Aspectos sócio-culturais da epilepsia à luz da psicodinâmica. Apresentação de uma entrevista com paciente epiléptica1 1 Da Disciplina Autônoma de Ciências Sociais Aplicadas da Faculdade de Higiene e Saúde Pública da USP. Apresentado no 1.° Seminário do Grupo de Estudos de Psiquiatria Dinâmica do Hospital Juqueri de São Paulo

Helena Savastano

RESUMO

Estuda-se a situação histérico-cultural na determinação da enfermidade psíquica com realce da epilepsia e faz-se considerações em tôrno da saúde e doença como conceitos culturais. Finalmente, analisa-se uma entrevista com paciente epiléptica nos seus aspectos sócio-culturais à luz da psicodinâmica. Em uma das conclusões indica-se a necessidade de esclarecer a comunidade quanto à epilepsia, a fim de ajudar a população a aceitar e compreender o enfêrmo epiléptico.

SUMMARY

The author reviews the historical and cultural situation in the determination of mental disease focusing epilepsy, making considerations on health and disease as cultural concepts. Finally, the author analyses an interview with an epileptic patient considering social and cultural aspects as viewed by psychedynamics. One of the conclusions refers to the need of enlightening the community regarding epilepsy so that the population may accept and understand the epileptic patient.

INTRODUÇÃO

No 1.° Seminário Interno do Grupo de Estudos de Psiquiatria Dinâmica do Hospital Juqueri de São Paulo e da Disciplina de "Psicologia Profunda" do Curso de Psicossomática do I.B.E.P.G.E. (Prof. e Coordenador Dr. João Gomes Mariante, Representante do S.N.D.M.) preocupamonos em apresentar nossa contribuição através de uma entrevista com paciente epiléptica.

Pretendemos com êste estudo verificar alguns aspectos sócio-culturais da epilepsia à luz da psicodinâmica; verificar o conhecimento sôbre a epilepsia dos familiares da paciente e de outras pessoas de seu meio ambiente; em estudos futuros, sugerir medidas educativas desde que confirmada a hipótese de que a população está mal informada a respeito dessa doença.

Com tais fins, êste estudo seguiu o seguinte plano:

1. Situação histérico-cultural na determinação da enfermidade psíquica com realce na epilepsia.

1.1. A saúde e a doença

1.2. Aspectos sócio-culturais da psiquiatria dinâmica

2. Incidência da epilepsia.

▶ **Entradas fornecidas**
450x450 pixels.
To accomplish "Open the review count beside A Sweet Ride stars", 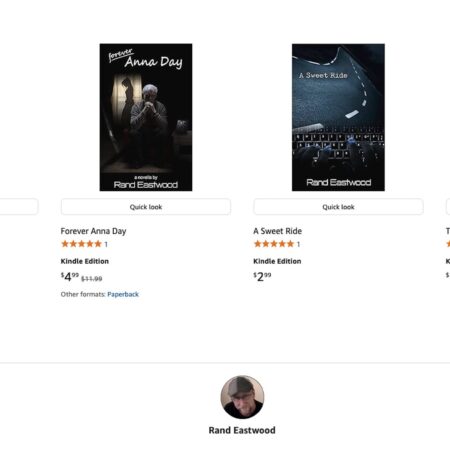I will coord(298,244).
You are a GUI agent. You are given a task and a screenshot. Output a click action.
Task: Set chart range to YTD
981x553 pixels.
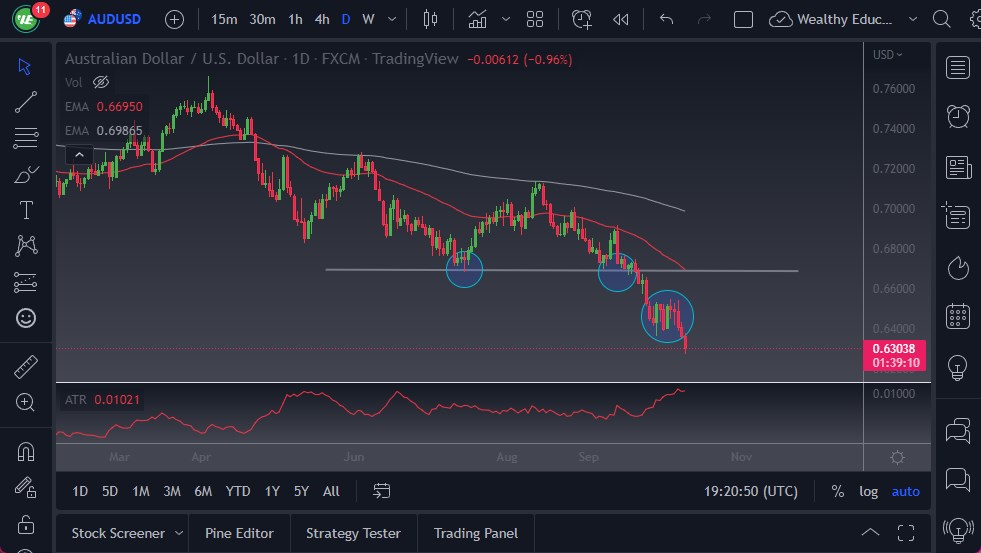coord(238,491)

* * *

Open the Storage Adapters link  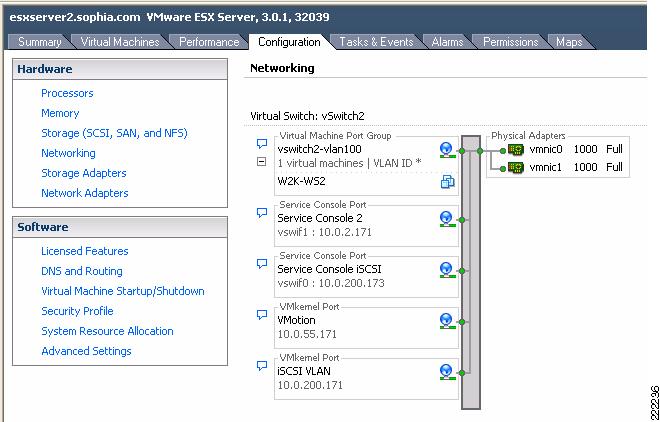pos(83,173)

▶ **Perguntas a responder**
[a] Traduza para o inglês esta frase do texto sobre epilepsia: "Finalmente, analisa-se uma entrevista com paciente epiléptica nos seus aspectos sócio-culturais à luz da psicodinâmica."
[b] Reproduza sem alterações o trecho do texto sobre epilepsia que começa em "Estuda-se a situação" e prossegue até "o enfêrmo epiléptico.".
As entradas não têm nenhuma relação com o texto sobre epilepsia.

▶ **Respostas em ordem**
[a] Finally, an interview with an epileptic patient is analyzed in its sociocultural aspects in light of psychodynamics.

[b]
Estuda-se a situação histérico-cultural na determinação da enfermidade psíquica com realce da epilepsia e faz-se considerações em tôrno da saúde e doença como conceitos culturais. Finalmente, analisa-se uma entrevista com paciente epiléptica nos seus aspectos sócio-culturais à luz da psicodinâmica. Em uma das conclusões indica-se a necessidade de esclarecer a comunidade quanto à epilepsia, a fim de ajudar a população a aceitar e compreender o enfêrmo epiléptico.